I wish I’d said that.4. I’ve been handwaving about the capitalist class having fractions (not factions, although factions too), but “formation” is the better word. Ditto the list of mafias, although I’m not sure about the word “mafia”; perhaps it’s a category error, in the same way that calling Trump a “king” is a category error. For example, the memberships of mafias don’t overlap; no man can serve two Godfathers, after all (cf. Luke 16:13No servant can serve two masters: for either he will hate the one, and love the other; or else he will hold to the one, and despise the other. Ye cannot serve God and mammon.). But “the Israel mafia” overlaps with the “Tech Bro Mafia” overlaps with “the war profiteer mafia.” Janine Wedel’s flexnets and flexians — a pleasing coinage, how reptilian — provide an alternative model, but IIRC (it’s been a long time) she thinks of flexnets as rather like epiphytes on the org chart of the state, and that won’t do either. Nevertheless, my gratitude to Smith for dissolving the idea of the bourgeoisie as an operationally coherent entity.5.
NOTES
1 I Googled the quotation because misquoting Henry James would be bad, and got this result:

[1] I’m looking for the source of a Henry James quotation, and you give me Facebook?

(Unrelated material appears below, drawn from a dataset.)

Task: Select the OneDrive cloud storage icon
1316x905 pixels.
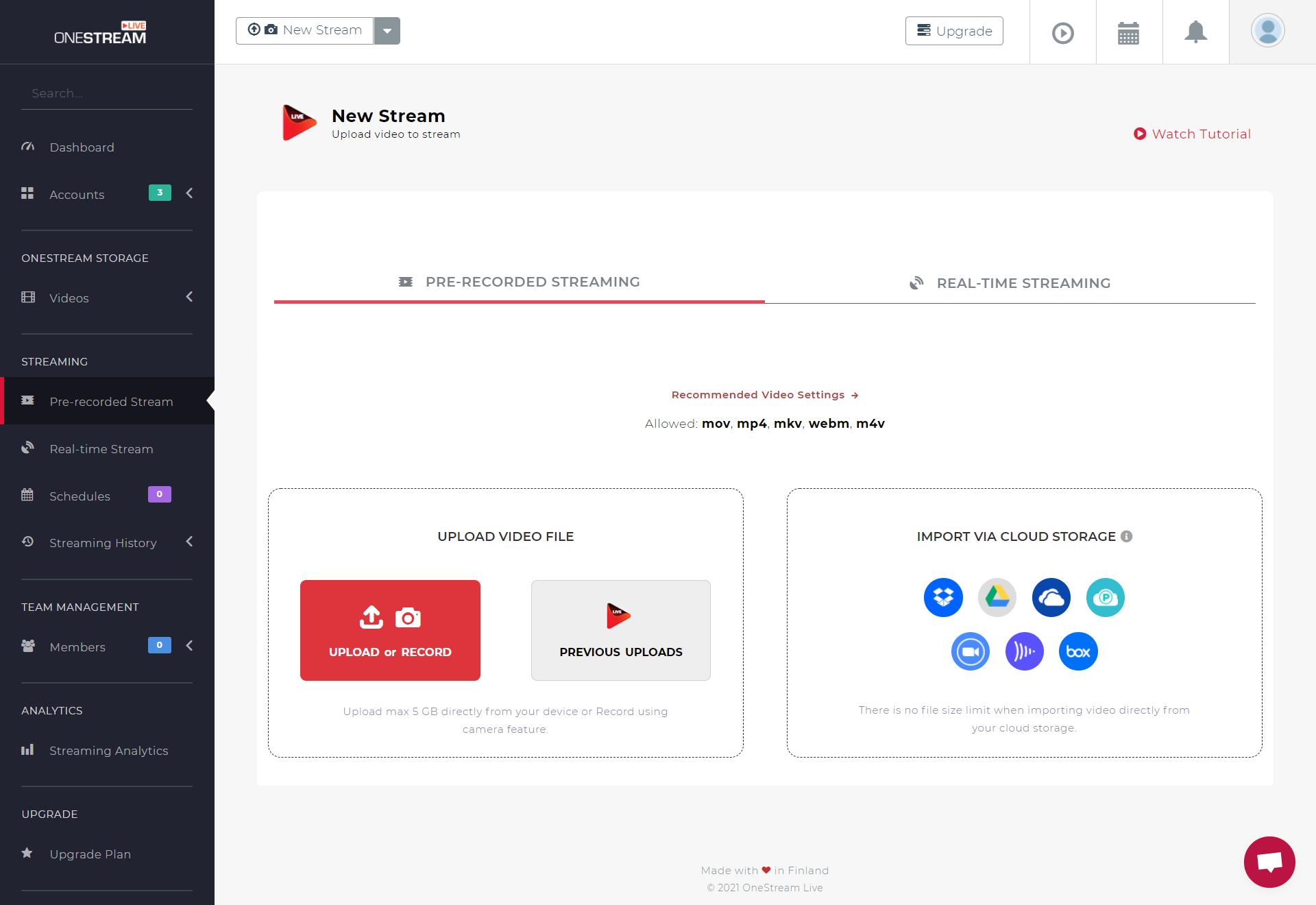Action: click(x=1051, y=597)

[2] You give me a meme, and an exceptionally ugly one?
[3] You give me — the link is to a pop-up, who knows why — BrainyQuote?
[4] I’ll say. One of the amazing things about squillionaire feifdom GOOG is how utterly shoddy the sourcing is. What did they suck up all those books for in Google Books if they’re going to source a Henry James quotation to Facebook? It’s as if they want to disorganize all the world’s information, and make it useless and inaccessible.

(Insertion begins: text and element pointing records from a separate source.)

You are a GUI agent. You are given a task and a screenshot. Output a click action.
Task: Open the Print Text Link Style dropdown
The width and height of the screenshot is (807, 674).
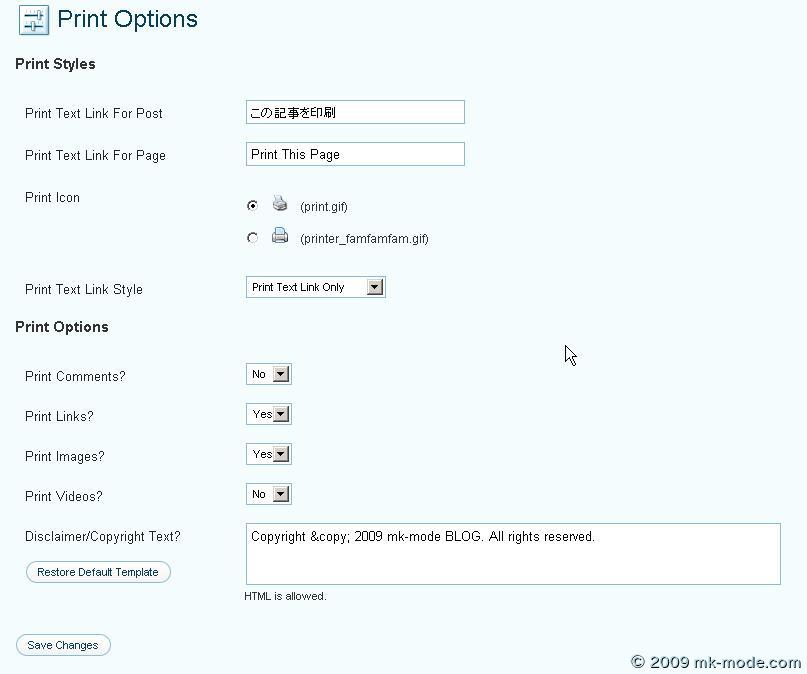click(x=316, y=287)
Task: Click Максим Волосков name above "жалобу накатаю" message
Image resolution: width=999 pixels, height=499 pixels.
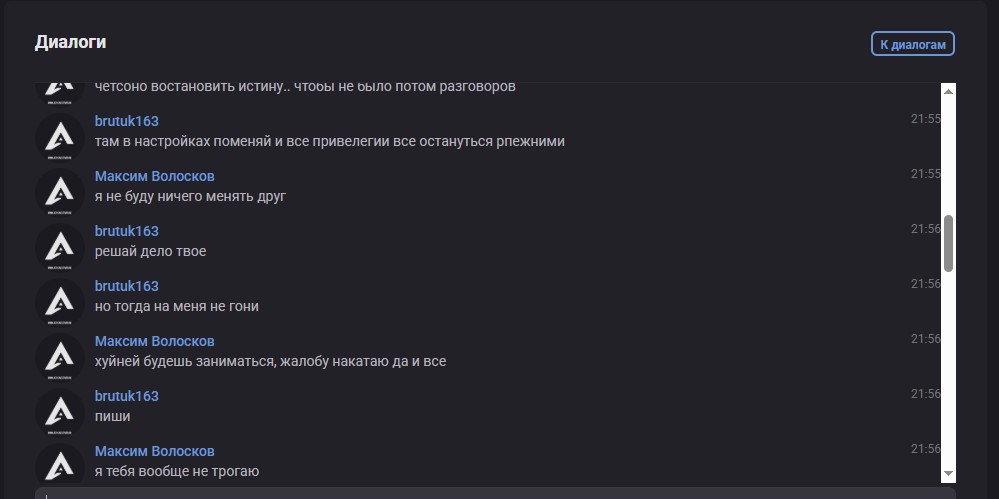Action: [x=155, y=341]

(I realize that nobody gets the same result from the same search any more, but this is my result; “there are many like it, but this one is mine.”) This time, maybe not next time. You can’t step in the same AI slop twice, as Heraclitus didn’t quite say.)
3 It’s a shop-soiled conservative trope to classify liberal media figures or humanities professors “elites,” especially when working themselves into a fury about something. I won’t address that misclassification here. Suffice to say you’re not elite if you don’t own a substantial amount of economic capital, more than your house, your car, and your 401(k), say, and most people targeted as elites by conservatives don’t meet that criterion, unless they’re successuful policy entrepreners like Larry Summers, for example.
4 “You will, Oscar, you will.”
5 On maintaining their class power, of course, the bourgeoisie is (more or less) united, although there are always exceptions (the Duke of Orleans in 1789 was a class traitor, for example). But remember: In a crisis, all correlations go to one. If indeed there is a general strike in 2028, the various ruling class formations will happily unite and gun the strikers down.